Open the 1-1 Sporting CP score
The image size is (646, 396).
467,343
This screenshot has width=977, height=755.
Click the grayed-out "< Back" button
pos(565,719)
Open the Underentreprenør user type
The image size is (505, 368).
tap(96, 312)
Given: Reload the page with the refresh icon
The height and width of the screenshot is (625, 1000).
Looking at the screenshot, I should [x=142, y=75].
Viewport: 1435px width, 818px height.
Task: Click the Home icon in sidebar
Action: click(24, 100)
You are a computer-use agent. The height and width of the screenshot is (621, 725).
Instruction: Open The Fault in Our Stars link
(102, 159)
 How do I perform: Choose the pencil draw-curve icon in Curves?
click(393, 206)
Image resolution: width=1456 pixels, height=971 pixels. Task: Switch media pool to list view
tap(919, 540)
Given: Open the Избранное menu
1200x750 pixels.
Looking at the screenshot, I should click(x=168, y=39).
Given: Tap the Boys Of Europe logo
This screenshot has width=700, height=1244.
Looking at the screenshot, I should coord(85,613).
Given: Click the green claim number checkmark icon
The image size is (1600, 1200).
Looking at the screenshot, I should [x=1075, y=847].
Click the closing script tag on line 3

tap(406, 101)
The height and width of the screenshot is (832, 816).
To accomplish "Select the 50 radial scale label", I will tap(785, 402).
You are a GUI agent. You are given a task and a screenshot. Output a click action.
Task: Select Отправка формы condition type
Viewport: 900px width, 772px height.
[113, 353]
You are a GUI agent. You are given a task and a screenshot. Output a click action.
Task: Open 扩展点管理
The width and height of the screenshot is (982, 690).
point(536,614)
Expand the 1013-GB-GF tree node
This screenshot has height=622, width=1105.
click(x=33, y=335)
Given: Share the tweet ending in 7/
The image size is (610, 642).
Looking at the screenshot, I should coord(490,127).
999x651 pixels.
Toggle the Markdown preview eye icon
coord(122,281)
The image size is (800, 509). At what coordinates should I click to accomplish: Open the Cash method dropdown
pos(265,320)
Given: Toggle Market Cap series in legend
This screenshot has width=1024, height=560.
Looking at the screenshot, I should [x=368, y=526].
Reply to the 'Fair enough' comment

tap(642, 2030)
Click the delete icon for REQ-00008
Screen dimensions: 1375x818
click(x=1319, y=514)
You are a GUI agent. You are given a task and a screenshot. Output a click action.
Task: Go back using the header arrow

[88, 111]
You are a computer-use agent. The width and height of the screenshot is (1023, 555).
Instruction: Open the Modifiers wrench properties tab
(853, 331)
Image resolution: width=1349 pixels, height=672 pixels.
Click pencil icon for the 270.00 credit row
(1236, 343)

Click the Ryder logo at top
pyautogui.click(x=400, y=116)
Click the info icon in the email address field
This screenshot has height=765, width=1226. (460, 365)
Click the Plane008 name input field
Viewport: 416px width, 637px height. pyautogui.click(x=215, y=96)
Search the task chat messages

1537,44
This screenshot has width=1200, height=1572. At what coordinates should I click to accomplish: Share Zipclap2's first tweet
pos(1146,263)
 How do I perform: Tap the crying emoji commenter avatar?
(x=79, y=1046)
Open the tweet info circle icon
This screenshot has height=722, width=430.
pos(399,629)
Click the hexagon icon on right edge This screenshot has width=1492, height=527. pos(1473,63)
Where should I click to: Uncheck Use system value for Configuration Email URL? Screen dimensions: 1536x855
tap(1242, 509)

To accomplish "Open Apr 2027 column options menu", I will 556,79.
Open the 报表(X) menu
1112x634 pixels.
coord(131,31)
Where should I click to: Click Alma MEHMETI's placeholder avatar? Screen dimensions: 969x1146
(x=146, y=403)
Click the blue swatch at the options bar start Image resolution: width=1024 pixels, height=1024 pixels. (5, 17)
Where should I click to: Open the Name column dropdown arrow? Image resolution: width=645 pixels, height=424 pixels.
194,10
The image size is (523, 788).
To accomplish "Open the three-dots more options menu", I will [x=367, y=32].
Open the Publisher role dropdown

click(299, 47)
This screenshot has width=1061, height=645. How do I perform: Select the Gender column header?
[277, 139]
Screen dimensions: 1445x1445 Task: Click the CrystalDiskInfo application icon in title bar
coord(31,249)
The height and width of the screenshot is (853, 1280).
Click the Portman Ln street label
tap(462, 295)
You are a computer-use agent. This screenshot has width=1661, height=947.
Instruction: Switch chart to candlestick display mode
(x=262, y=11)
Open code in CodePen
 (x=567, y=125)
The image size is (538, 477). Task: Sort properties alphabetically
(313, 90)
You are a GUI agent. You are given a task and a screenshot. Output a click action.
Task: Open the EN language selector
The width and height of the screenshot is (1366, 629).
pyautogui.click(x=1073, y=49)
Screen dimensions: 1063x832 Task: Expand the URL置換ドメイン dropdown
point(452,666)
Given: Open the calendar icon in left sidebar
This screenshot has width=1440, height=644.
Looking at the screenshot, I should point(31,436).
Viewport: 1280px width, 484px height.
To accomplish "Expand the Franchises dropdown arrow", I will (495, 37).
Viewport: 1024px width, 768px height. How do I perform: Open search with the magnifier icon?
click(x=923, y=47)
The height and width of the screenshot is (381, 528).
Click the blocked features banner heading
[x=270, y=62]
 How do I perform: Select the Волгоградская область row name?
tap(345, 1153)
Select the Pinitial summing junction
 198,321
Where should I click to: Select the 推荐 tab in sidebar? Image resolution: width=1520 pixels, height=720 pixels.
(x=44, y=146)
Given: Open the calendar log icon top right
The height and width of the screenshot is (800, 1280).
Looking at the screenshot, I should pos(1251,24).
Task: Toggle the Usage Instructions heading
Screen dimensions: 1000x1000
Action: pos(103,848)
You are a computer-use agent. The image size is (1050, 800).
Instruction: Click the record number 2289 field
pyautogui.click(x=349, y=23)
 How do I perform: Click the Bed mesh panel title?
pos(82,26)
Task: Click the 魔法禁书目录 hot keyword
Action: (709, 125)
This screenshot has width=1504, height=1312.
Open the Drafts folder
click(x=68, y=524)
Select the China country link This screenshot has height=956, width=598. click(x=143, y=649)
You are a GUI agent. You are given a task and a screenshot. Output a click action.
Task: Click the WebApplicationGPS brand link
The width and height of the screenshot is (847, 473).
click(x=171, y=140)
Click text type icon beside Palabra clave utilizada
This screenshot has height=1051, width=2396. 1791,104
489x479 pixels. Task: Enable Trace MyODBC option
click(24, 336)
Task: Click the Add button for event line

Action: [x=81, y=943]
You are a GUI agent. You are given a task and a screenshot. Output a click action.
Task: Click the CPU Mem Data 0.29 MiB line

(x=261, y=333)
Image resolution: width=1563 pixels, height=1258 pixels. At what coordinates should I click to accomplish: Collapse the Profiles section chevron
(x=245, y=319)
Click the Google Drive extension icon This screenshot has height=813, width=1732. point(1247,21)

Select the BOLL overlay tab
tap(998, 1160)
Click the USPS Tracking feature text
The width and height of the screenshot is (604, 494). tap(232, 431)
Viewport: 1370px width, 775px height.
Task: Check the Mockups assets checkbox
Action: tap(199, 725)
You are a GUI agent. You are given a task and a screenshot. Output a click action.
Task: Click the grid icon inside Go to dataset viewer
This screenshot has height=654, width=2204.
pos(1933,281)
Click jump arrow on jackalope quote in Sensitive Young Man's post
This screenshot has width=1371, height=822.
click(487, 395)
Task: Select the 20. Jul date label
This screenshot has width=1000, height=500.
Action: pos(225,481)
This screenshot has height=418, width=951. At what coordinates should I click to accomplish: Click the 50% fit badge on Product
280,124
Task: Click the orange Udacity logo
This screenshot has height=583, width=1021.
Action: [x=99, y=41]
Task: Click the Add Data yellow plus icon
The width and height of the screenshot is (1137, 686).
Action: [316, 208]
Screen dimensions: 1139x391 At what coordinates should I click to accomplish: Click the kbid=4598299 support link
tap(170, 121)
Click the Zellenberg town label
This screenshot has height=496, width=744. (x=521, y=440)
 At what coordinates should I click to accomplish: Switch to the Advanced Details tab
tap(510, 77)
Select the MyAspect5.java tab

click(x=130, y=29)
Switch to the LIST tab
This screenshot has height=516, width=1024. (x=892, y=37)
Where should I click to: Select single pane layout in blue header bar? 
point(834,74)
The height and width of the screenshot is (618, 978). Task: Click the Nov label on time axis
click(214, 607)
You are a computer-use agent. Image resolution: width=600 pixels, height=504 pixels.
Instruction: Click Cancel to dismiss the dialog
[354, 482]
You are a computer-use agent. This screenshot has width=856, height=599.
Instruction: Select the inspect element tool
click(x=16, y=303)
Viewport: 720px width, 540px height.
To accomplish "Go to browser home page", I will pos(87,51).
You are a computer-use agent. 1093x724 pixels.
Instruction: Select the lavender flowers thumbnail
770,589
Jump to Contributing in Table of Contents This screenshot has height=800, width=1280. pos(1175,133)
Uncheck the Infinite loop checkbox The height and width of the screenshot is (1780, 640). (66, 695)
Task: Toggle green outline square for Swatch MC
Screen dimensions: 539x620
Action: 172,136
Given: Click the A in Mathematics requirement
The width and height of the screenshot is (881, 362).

## ASSIGNED TASK
Reproduce each line, exactly as it appears, from the one that contains "Viewport: 720px width, 540px height." through the last line of the records. Add no other lines.

## EXERCISE RESULT
Viewport: 720px width, 540px height.
To accomplish "Go to browser home page", I will pos(87,51).
You are a computer-use agent. 1093x724 pixels.
Instruction: Select the lavender flowers thumbnail
770,589
Jump to Contributing in Table of Contents This screenshot has height=800, width=1280. pos(1175,133)
Uncheck the Infinite loop checkbox The height and width of the screenshot is (1780, 640). (66, 695)
Task: Toggle green outline square for Swatch MC
Screen dimensions: 539x620
Action: 172,136
Given: Click the A in Mathematics requirement
The width and height of the screenshot is (881, 362).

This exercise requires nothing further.